According to Jennifer Mathis, director of policy and legal advocacy at the Bazelon Center for Mental Health Law, employees who want to participate in these wellness programs are asked “about all manner of health and medical information on a variety of levels of detail.” Mathis said employers ask employees about diagnoses for cancer, heart disease, high blood pressure, sexually transmitted diseases and stroke, as well as pregnancy status and treatments for depression or bipolar disorder.
“We need to make sure we find the right balance for wellness programs that protects workers’ rights under the Americans with Disabilities Act (ADA), HIPAA and the Genetic Information Nondiscrimination Act (GINA)—three laws that were written and passed by this committee,” added Murray.
While the ACA allows employers to offer premium discounts to employees who participate in wellness programs, Warren cautioned that Obamacare does not eliminate the protections already in federal law.

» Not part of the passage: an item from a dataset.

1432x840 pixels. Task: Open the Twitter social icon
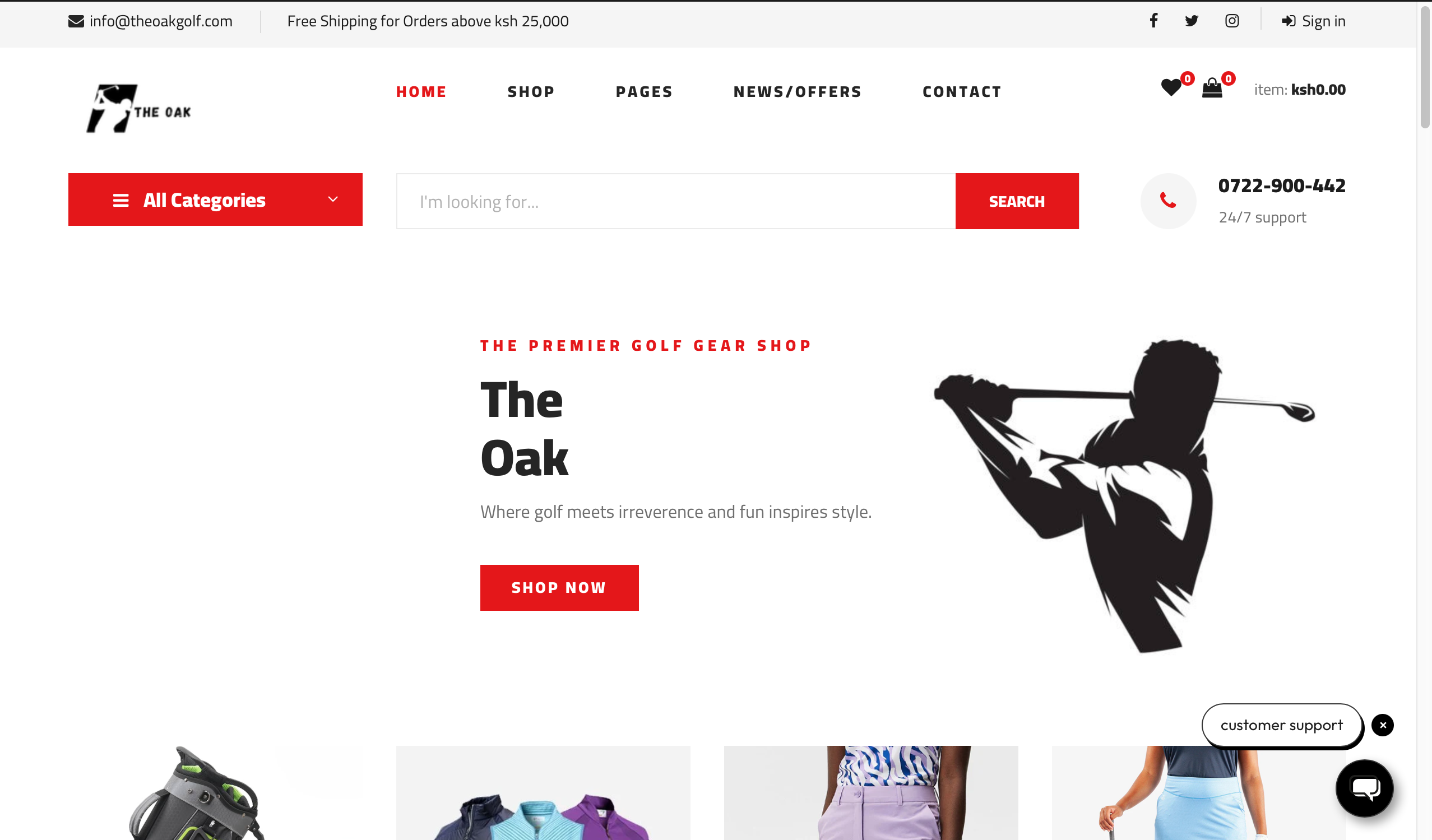click(1192, 21)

Employers “cannot discriminate against their employees on the basis of genetic information, health status, or disability.”

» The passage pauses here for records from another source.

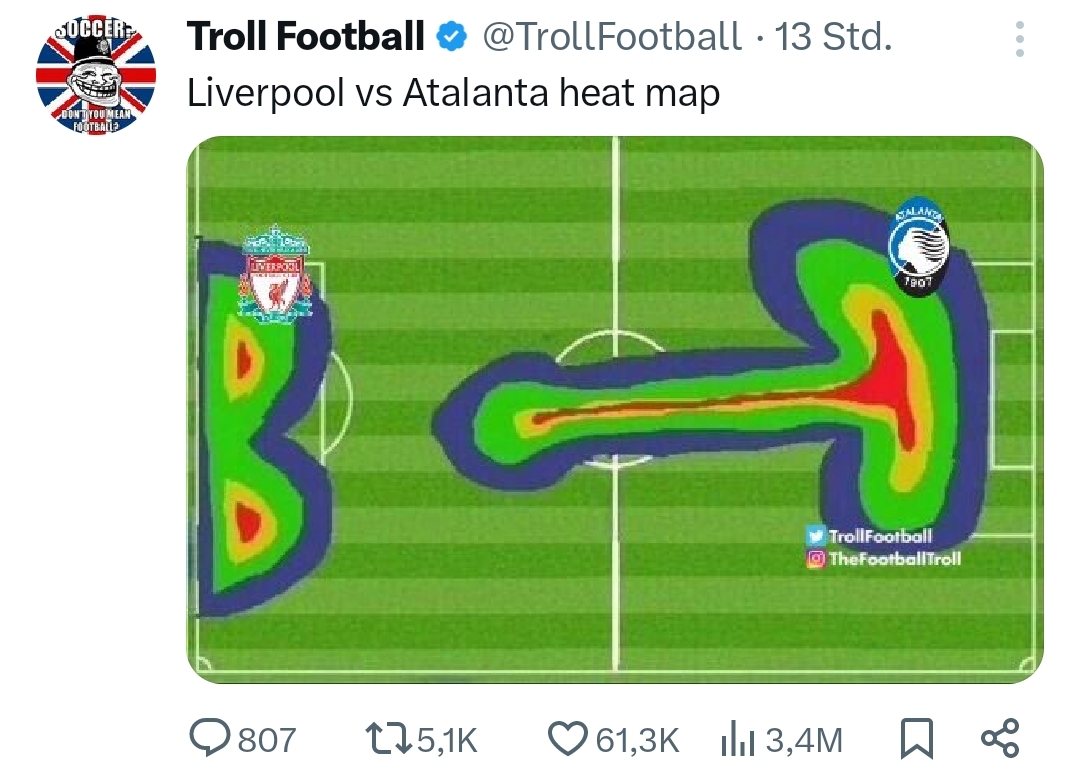Open the @TrollFootball handle link
The image size is (1080, 781).
coord(612,38)
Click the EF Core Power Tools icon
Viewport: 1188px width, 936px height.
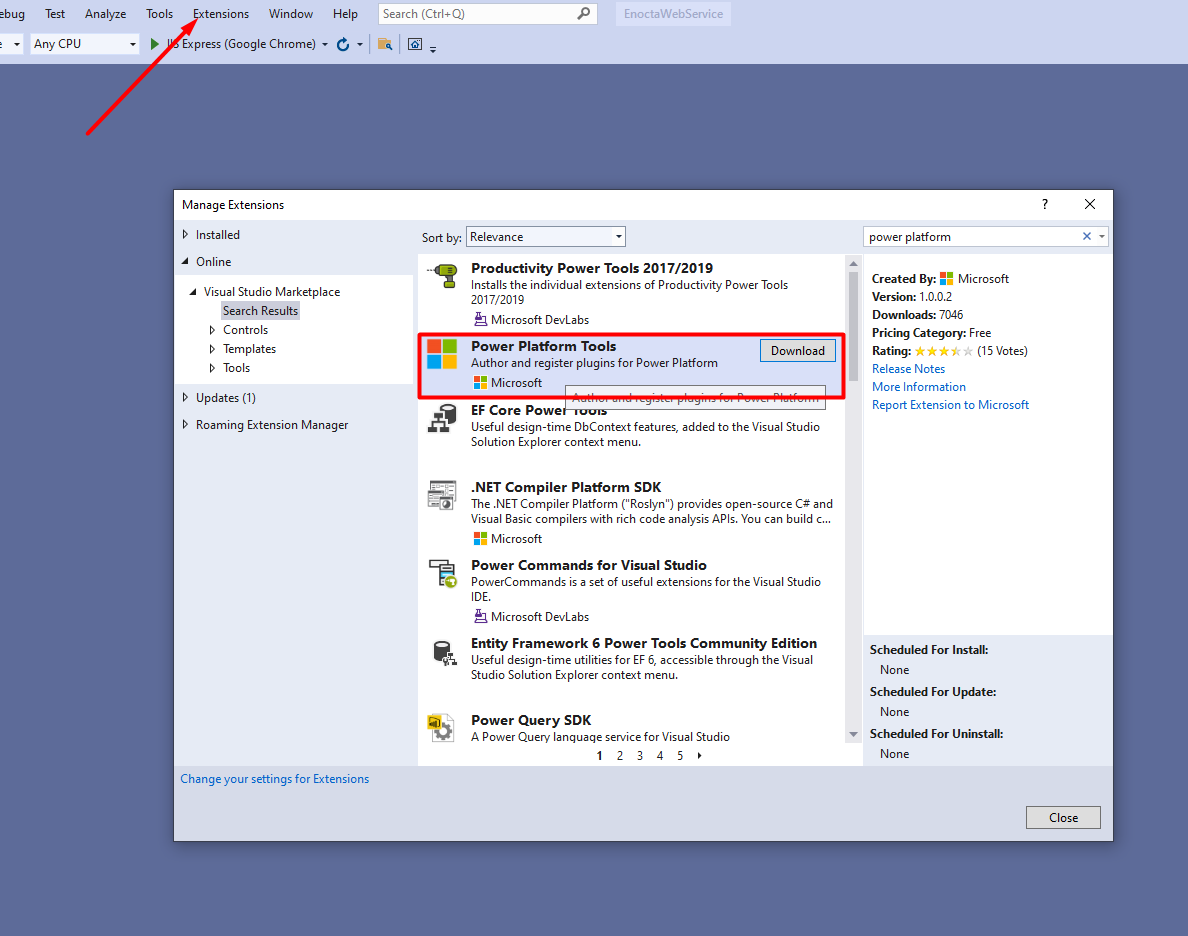[x=441, y=419]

Likewise, Mathis argued that workplace protections—especially privacy protections—provided by the ADA and GINA must be enforced.
“People with disabilities need these protections,” said Mathis, who also testified on behalf of the Consortium for Citizens with Disabilities. “It is particularly important to ensure that employer-based wellness programs are implemented in ways that promote healthy behaviors without eroding longstanding and critical workplace protections for people with disabilities.”
However, she pointed out that the EOC last year “significantly rolled back” protections it had previously enforced ensuring that employers could not penalize employees for declining to provide their health information as part of a wellness program.
“The agency instead permitted steep financial penalties for employees who choose to keep their health information private and more steep penalties if their spouses chose to keep their health information private, making this choice far from a voluntary one for many people,” added Mathis.
According to Mathis, a federal judge has since ruled that the EEOC violated the law and failed to provide a reasoned justification for this change in position.
“The agency now has an opportunity to revisit its regulations and do the right thing to afford people the rights guaranteed by the ADA and GINA,” she concluded. “The most important thing for the EEOC to remember is that their job is to apply the ADA and not to rewrite it.”
For his part, Burd said that Safeway employed 10,000 people with disabilities out of a total workforce of 185,000 employees, of which 2,000 participated in the wellness program. “The HIPAA regs, when I say they’re well thought out, allow for—and frankly require—that if the standard that you’ve set is judged to be too difficult, that you adopt a different standard and even provide a waiver,” he said, adding that about 3 percent to 4 percent of Safeway’s disabled employees received a waiver or alternative standard.
When pressed by Warren, Burd insisted that Safeway had never been accused of discrimination during the 10-year life of the program.
David Asch, MD, a professor at the University of Pennsylvania’s Perelman School of Medicine and executive director of Penn’s Center for Health Care Innovation, presented a more mixed view of such employee wellness programs. According to Asch, these programs are often overstated and risk treating some employees unfairly.
"Most large companies are using financial incentives to encourage healthy behaviors—the vast majority of them do so by adjusting the premiums their employees pay for their health insurance,” Asch testified. “In general, the key fairness question is this: How much can the behaviors we most want to target be modified through incentive programs and how much are we just punishing the people with those behaviors?”
Nonetheless, Asch said he remains “optimistic about these programs, because we are learning how to design them to be much more effective and much more fair.”